Phil Mickelson is unquestionably one of the greatest golfers of all time due to an impressive and eclectic résumé. Sure, there are the 44 PGA Tour titles and five major championships, but he’s also the only golfer to spend more than a quarter century consecutively inside the top 50 of the Official World Golf Ranking, and we’re pretty sure he’s the only golfer to win a $9 million match when he won “The Match” against Tiger Woods in 2018. We’re only pretty sure about the latter because who knows how much Bill Gates or Warren Buffett have played for. Or Michael Jordan for that matter.
Despite all of Mickelson’s accomplishments, though, there are two surprising things Lefty has left to accomplish in his illustrious career. Well, besides winning a U.S. Open and completing the career Grand Slam. Considering he’s finished runner-up a record six times in our national championship, that should probably count as a third surprising thing.
Except golf fans aren’t surprised by that fact. In fact, they’re probably more aware of those six close calls than the five times he’s won a major elsewhere. And they’ll be reminded of that even more if the 2020 U.S. Open at Winged Foot ever happens. No, we’re talking about something much, much more surprising. For all his success, somehow, Phil Mickelson has never been officially the best player on the planet—either by metrics or by a vote of his peers.
Yep, that’s right. Despite record longevity near the top of the top 50 of the Official World Golf Ranking and reaching No. 2 on many occasion, Mickelson has never been ranked No. 1. Not once. Not even for one week. Even Tom Lehman was No. 1 for one week. During Mickelson’s career, during Mickelson’s career no less. Reminder: Phil Mickelson has won five majors. Tom Lehman has won five PGA Tour titles total.
At the time of this post, the No. 1 ranking has changed hands 66 times since Mickelson turned pro in 1992. Even more astonishing? TWENTY different golfers not named Mickelson have held the top spot during his career. In addition to Lehman, who at least won one major, that includes the likes of Lee Westwood and Luke Donald. No offense to those guys, but they’re no Phil Mickelson.
So if that’s surprising thing No. 1, what’s No. 2? Well, Mickelson has also never won PGA Tour Player of the Year. Again, not once. Granted, it’s tough playing in the Tiger Woods Era, but take away Tiger’s 11 POY Awards (LOL), and there have still been 16 other full seasons played by Mickelson on tour that didn’t result in him winning a vote by his peers. Donald has won one. Mark O’Meara has won one. Jim Furyk won one during a year in which Mickelson won the Masters. Crazy. Then again, 2010 was just a crazy year in general.
Anyway, when it comes to these accolades, Mickelson’s timing has just been a bit off. Of course, these holes in an otherwise sterling résumé don’t do much to diminish this legend and they certainly won’t keep Mickelson out of the World Golf Hall of Fame. In fact, he was inducted eight years ago, before he won his last of five majors. But they are bizarre for a player of his caliber. And considering Phil turns 50 next month, we’re pretty sure neither are going to happen for him. Considering how his bank account has grown along the way, we’re also pretty sure he’ll be OK.

_Source excerpt_

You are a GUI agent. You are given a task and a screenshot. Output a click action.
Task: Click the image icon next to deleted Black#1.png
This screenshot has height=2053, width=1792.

_Exercises to complete_
a) Answer these questions from the Phil Mickelson article.
(i) How many times has Mickelson finished runner-up at the U.S. Open?
(ii) How many times has the No. 1 ranking changed hands since Mickelson turned pro in 1992?
(iii) How many PGA Tour titles has Tom Lehman won in total?
b) Transcribe the passage of the Phil Mickelson article starting with "Except golf fans" and going on through "Tour titles total.".

_Task-by-task results_
a)
(i) Six times.
(ii) 66 times.
(iii) Five.

b)
Except golf fans aren’t surprised by that fact. In fact, they’re probably more aware of those six close calls than the five times he’s won a major elsewhere. And they’ll be reminded of that even more if the 2020 U.S. Open at Winged Foot ever happens. No, we’re talking about something much, much more surprising. For all his success, somehow, Phil Mickelson has never been officially the best player on the planet—either by metrics or by a vote of his peers.
Yep, that’s right. Despite record longevity near the top of the top 50 of the Official World Golf Ranking and reaching No. 2 on many occasion, Mickelson has never been ranked No. 1. Not once. Not even for one week. Even Tom Lehman was No. 1 for one week. During Mickelson’s career, during Mickelson’s career no less. Reminder: Phil Mickelson has won five majors. Tom Lehman has won five PGA Tour titles total.